• [Selection]
##############################

# Dogsinstyle Collar - Suri



## Olie (Oct 10, 2009)

I never showed off Suri in her collar I ordered from Carol. She looks so "classy" in it! 

It cleared up a bit after terrible down pours of rain, so we have been bored


----------



## schnauzerpoodle (Apr 21, 2010)

omg, that's sooo pretty. i didn't know red would look so good on silver. i want one for nickel too but probably a small one. let me write carol again.


----------



## CelticKitti (Jul 1, 2010)

I think Mia needs one!!


----------



## CharismaticMillie (Jun 16, 2010)

wow suri is so beautiful! she has such a cute little body! that collar looks wonderful on her.


----------



## Littleknitwit (Jul 19, 2010)

Um I really want a silver poodle. NOW.


----------



## spoospirit (Mar 10, 2009)

_WOW! She looks great in it! I love the color.
_


----------



## Fluffyspoos (Aug 11, 2009)

Beautiful collar, gorgeous girl!


----------



## Olie (Oct 10, 2009)

Red works on silvers. This is a 2 inch - I have a smaller one for more everyday but intend to get more.


----------



## whitepoodles (Jul 5, 2010)

Hi Olie:
Is this beautiful silver girl the one you got from Tintlet poodles. What a stunner she is, and I LOVE her color.. Gloria has beautiful poodles and is an ethical breeder.
May I ask who sold you the colar. I just ordered pee booties (LOL) for my two boys, Cole and Onyx from Carol Beresh.. Is this the Carol you are referring to ?

##############################

• [Supplied material]
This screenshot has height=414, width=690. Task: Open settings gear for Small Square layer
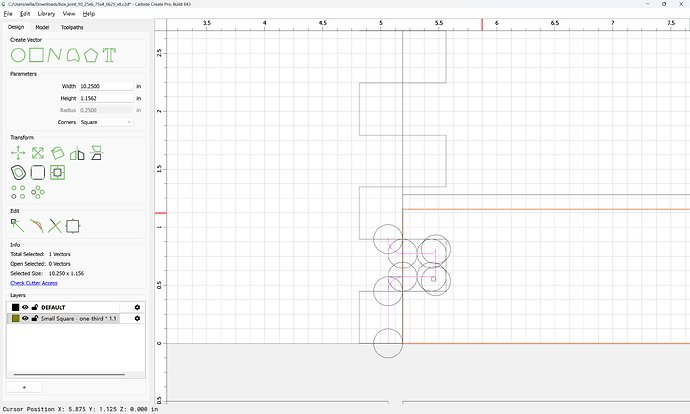pyautogui.click(x=137, y=319)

##############################

• [Problems]
(a) In the thread about Suri's collar, how wide does Olie say the collar is?
(b) List every username that posts in the thread about Suri's collar, giving each name only once.

• [Expected outputs]
(a) 2 inches

(b) Olie, schnauzerpoodle, CelticKitti, CharismaticMillie, Littleknitwit, spoospirit, Fluffyspoos, whitepoodles